There would be a letter awaiting him from Lettice! He paused a moment, mentally to locate the post-office, and to taste the curious sedate pleasure the anticipation brought. It was the first letter he had received from her, and the first of such a kind that had ever come to him from any woman. He found it in the big busy building behind the Laktanya, and, slipping it into his pocket, turned back to the gay Váczi-utcza, already filled with a piercing ineffectual whiteness under the clear rose and amethyst of the evening sky.

There, with a green tumbler before him, in a kavehaz much patronized of the garrison, he sat and read his letter, looking out absently between its sentences at the lighted faces in the street.

It was a shy sweet formal little note, not lavish of endearment, less so even than her lips had been, and with something evasive and unaccustomed about it which touched Caragh, like the shrinking of a child's hand from an unfamiliar texture.

He had completely forgotten her existence half an hour earlier, yet he was surprised to find how tenderly he thought of her, when he thought of her at all. Women, before now, had often filled his thoughts to an aching tension; he had read their letters with a leaping pulse; but he had felt for none of them as he did for this frank girl, who escaped so easily from his remembrance and had never warmed his blood.

He bought a basket of saffron roses on his way back and sent it up to Ethel Vernon. She was sitting at table when he came down to dinner, talking volubly across it to a ruddy white-haired old gentleman with a soldier's face and shoulders. She greeted him with charming animation, introduced him to Kapitany, mentioned his adventure, and wove his tongue at once into their talk. Fine manners and the tact of entertainment were traditions in her family since there had been an earldom of Dalguise, and the famous Hungarian, noting the adroitness with which she piloted Caragh's ethical opinions into the traffic of politics, thought her a very clever woman, and him a very fortunate young man.
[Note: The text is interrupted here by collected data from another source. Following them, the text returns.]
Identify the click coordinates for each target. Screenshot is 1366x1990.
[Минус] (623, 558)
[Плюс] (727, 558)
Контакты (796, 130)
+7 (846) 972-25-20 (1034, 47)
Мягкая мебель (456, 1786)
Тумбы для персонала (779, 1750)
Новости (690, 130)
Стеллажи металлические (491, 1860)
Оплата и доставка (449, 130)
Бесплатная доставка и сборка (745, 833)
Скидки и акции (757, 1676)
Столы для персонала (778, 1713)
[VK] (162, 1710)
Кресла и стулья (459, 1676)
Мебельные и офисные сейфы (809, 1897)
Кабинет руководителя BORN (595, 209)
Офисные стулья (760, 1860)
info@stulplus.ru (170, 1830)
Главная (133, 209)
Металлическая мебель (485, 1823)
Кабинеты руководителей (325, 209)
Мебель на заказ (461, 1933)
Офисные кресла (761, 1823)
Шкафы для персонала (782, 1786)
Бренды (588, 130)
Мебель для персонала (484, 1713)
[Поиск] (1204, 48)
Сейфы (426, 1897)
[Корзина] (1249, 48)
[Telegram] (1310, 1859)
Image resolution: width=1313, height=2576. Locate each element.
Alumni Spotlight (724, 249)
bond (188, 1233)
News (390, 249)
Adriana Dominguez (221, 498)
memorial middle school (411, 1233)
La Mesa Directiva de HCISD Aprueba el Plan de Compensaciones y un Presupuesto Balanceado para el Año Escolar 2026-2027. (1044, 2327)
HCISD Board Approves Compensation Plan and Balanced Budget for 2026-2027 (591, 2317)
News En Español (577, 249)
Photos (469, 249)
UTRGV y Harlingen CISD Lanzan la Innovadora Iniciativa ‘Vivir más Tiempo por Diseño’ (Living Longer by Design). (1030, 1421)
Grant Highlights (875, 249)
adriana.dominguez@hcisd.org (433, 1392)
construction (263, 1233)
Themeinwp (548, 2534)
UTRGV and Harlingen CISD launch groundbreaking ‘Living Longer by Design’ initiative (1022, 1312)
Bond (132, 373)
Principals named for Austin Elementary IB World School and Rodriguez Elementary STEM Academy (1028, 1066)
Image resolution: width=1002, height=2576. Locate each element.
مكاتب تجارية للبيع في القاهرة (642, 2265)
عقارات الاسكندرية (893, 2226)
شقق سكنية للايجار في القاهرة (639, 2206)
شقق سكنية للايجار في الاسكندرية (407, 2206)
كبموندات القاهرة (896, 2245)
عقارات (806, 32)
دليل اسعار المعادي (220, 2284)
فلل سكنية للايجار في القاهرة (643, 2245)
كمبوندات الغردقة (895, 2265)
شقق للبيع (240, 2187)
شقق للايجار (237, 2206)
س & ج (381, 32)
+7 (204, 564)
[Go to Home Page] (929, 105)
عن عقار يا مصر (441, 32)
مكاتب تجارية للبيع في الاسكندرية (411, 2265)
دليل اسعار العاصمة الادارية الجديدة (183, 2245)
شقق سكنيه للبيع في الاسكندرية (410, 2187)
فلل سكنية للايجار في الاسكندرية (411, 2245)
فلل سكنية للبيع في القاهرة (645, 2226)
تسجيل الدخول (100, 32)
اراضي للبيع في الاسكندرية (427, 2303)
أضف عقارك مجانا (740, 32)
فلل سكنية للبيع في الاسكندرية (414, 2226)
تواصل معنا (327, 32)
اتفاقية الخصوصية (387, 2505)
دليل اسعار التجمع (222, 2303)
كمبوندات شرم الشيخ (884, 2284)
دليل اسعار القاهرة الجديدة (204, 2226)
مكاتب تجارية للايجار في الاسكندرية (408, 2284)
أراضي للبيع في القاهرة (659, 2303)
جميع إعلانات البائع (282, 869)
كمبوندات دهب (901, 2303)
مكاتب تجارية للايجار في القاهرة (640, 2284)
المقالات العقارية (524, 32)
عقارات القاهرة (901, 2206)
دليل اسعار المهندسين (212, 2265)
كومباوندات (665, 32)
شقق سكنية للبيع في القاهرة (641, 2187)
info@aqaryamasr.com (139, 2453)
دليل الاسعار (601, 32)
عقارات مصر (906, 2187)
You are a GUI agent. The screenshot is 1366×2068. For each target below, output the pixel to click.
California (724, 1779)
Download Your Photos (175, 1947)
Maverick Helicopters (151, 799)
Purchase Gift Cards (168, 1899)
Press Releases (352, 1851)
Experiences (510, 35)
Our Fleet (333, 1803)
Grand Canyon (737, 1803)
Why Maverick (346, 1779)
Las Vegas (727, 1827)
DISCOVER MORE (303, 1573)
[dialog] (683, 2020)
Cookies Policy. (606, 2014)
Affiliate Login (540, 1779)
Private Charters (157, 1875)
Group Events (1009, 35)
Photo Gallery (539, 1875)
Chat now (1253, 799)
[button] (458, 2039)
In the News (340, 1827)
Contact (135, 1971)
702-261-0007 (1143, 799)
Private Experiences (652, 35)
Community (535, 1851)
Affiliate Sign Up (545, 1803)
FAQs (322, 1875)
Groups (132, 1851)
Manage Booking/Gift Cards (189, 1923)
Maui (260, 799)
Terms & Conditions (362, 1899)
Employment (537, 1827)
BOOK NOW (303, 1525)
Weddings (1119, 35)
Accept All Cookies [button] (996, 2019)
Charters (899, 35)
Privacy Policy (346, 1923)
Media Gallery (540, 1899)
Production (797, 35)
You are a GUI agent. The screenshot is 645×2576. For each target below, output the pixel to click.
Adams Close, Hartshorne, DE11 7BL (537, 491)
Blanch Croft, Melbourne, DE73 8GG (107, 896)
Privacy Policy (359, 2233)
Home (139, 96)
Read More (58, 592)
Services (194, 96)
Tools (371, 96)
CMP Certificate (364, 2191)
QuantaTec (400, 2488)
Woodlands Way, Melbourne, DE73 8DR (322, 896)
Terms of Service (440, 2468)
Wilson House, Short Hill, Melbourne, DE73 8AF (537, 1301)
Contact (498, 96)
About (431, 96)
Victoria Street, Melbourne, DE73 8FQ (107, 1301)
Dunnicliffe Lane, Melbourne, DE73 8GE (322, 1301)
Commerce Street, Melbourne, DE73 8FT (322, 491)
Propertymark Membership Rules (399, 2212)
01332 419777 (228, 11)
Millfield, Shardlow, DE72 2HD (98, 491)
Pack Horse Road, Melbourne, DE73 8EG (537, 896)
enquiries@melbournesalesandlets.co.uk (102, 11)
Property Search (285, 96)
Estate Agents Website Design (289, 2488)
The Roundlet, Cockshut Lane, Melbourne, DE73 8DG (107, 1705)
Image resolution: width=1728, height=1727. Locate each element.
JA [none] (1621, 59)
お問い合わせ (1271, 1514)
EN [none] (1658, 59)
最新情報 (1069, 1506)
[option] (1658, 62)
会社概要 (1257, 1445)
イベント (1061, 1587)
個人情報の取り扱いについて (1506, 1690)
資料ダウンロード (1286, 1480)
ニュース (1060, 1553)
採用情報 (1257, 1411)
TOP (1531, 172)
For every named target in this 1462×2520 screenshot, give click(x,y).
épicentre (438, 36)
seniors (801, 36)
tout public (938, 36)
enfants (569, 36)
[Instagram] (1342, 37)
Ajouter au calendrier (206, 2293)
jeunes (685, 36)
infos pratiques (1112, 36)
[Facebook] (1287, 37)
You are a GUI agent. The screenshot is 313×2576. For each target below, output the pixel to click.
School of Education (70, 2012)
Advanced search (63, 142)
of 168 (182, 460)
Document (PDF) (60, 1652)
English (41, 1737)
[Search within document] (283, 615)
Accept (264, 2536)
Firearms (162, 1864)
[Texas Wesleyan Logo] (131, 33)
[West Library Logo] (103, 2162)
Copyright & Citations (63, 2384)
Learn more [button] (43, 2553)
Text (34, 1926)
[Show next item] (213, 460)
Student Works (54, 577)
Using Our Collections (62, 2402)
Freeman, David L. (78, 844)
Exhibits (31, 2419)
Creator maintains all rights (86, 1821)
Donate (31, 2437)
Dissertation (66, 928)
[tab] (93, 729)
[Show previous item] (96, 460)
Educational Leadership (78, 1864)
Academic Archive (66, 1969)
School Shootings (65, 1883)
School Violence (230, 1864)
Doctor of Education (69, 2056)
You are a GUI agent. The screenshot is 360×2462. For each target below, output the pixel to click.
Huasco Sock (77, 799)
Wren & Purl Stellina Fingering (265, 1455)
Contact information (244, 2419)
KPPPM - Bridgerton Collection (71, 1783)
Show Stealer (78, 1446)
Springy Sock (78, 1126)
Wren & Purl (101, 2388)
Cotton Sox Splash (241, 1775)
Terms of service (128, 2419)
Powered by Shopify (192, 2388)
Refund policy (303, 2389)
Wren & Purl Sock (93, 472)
With his own good fortune Caragh was less impressed. He had not expected that his roses would be worn, but he wished that a frock had not been selected which seemed so much to miss them.

He knew Ethel Vernon well enough to make out the meaning of her primrose and heliotrope, and she, alas! knew him well enough to be certain that he could not miss it. The delicacy of his perception had supplied her before with forms of punishment, which she used on him the more deliberately since no one else of her acquaintance was hurt by them at all. Her courtesy, which so appealed to Kapitany, seemed to Caragh like a frozen forceps feeling for his nerves. They were both of them beyond the use of courtesies, which may lead back along the road of friendship as far, and faster, than they have led forward. Her affability seemed that night to thrust Caragh back to the days spent in fascinated speculation on the advice in Ethel Vernon's eyes. He had taken it, or supposed he had taken it, in the end, and for nearly three years now she had stood for everything of woman's interest and adjustment in his life. That, for him, was a considerable stretch of constancy, for which however he took no credit. It was due, as he had once suggested, to her bewildering inconstancy to herself, which produced in her captive a sense of attachment to half a dozen women.

Her inconstancy in those three years had not, it was true, been confined altogether to herself. She had forsaken her own high places more than once or twice to follow strange gods. There were certain astounding admirations to her account for men whom Caragh found intolerable.

She found them so herself after a brief experience, and always returned to him more charming for her mistakes, with the wry face of a child who comes from some unprofitable misdemeanour to be scolded and consoled.